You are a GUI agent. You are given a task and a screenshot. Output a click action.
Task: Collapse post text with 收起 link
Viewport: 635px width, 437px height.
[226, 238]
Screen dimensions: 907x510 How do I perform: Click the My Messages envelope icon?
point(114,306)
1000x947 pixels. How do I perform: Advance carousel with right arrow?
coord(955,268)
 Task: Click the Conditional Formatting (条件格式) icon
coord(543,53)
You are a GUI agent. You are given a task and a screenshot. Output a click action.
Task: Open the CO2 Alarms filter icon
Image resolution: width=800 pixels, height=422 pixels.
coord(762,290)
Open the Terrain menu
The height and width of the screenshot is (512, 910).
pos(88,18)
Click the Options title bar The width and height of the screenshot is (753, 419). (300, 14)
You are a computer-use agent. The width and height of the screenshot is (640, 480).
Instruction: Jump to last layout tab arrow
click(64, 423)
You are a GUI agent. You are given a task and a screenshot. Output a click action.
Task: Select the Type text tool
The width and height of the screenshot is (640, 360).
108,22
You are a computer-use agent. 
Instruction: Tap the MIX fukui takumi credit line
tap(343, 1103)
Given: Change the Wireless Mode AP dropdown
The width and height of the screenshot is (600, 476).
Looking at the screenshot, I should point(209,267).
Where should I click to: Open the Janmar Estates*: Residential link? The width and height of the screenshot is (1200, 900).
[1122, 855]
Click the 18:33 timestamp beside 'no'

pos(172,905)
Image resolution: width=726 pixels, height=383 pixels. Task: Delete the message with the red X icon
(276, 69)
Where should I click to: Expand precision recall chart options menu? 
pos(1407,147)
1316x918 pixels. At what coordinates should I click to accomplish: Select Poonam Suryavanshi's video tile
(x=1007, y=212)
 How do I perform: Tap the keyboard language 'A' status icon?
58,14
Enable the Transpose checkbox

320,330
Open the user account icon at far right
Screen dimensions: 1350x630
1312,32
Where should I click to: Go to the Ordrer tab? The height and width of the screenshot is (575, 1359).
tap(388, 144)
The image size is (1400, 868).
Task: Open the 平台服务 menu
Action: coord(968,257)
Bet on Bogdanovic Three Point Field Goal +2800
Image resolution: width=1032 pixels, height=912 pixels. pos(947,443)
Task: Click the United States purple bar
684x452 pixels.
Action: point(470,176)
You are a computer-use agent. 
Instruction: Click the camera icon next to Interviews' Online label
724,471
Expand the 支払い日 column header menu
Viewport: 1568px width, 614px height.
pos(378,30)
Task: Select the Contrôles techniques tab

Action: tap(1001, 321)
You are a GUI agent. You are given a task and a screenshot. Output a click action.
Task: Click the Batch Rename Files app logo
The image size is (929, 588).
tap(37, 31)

*ABOUT THIS EXERCISE*.
From the line that contains "Click the Options" through the final line of the material, copy every line exactly, including both ends.

*ANSWER AREA*.
Click the Options title bar The width and height of the screenshot is (753, 419). (300, 14)
You are a computer-use agent. The width and height of the screenshot is (640, 480).
Instruction: Jump to last layout tab arrow
click(64, 423)
You are a GUI agent. You are given a task and a screenshot. Output a click action.
Task: Select the Type text tool
The width and height of the screenshot is (640, 360).
108,22
You are a computer-use agent. 
Instruction: Tap the MIX fukui takumi credit line
tap(343, 1103)
Given: Change the Wireless Mode AP dropdown
The width and height of the screenshot is (600, 476).
Looking at the screenshot, I should point(209,267).
Where should I click to: Open the Janmar Estates*: Residential link? The width and height of the screenshot is (1200, 900).
[1122, 855]
Click the 18:33 timestamp beside 'no'

pos(172,905)
Image resolution: width=726 pixels, height=383 pixels. Task: Delete the message with the red X icon
(276, 69)
Where should I click to: Expand precision recall chart options menu? 
pos(1407,147)
1316x918 pixels. At what coordinates should I click to accomplish: Select Poonam Suryavanshi's video tile
(x=1007, y=212)
 How do I perform: Tap the keyboard language 'A' status icon?
58,14
Enable the Transpose checkbox

320,330
Open the user account icon at far right
Screen dimensions: 1350x630
1312,32
Where should I click to: Go to the Ordrer tab? The height and width of the screenshot is (575, 1359).
tap(388, 144)
The image size is (1400, 868).
Task: Open the 平台服务 menu
Action: coord(968,257)
Bet on Bogdanovic Three Point Field Goal +2800
Image resolution: width=1032 pixels, height=912 pixels. pos(947,443)
Task: Click the United States purple bar
684x452 pixels.
Action: point(470,176)
You are a computer-use agent. 
Instruction: Click the camera icon next to Interviews' Online label
724,471
Expand the 支払い日 column header menu
Viewport: 1568px width, 614px height.
pos(378,30)
Task: Select the Contrôles techniques tab

Action: tap(1001, 321)
You are a GUI agent. You are given a task and a screenshot. Output a click action.
Task: Click the Batch Rename Files app logo
The image size is (929, 588).
tap(37, 31)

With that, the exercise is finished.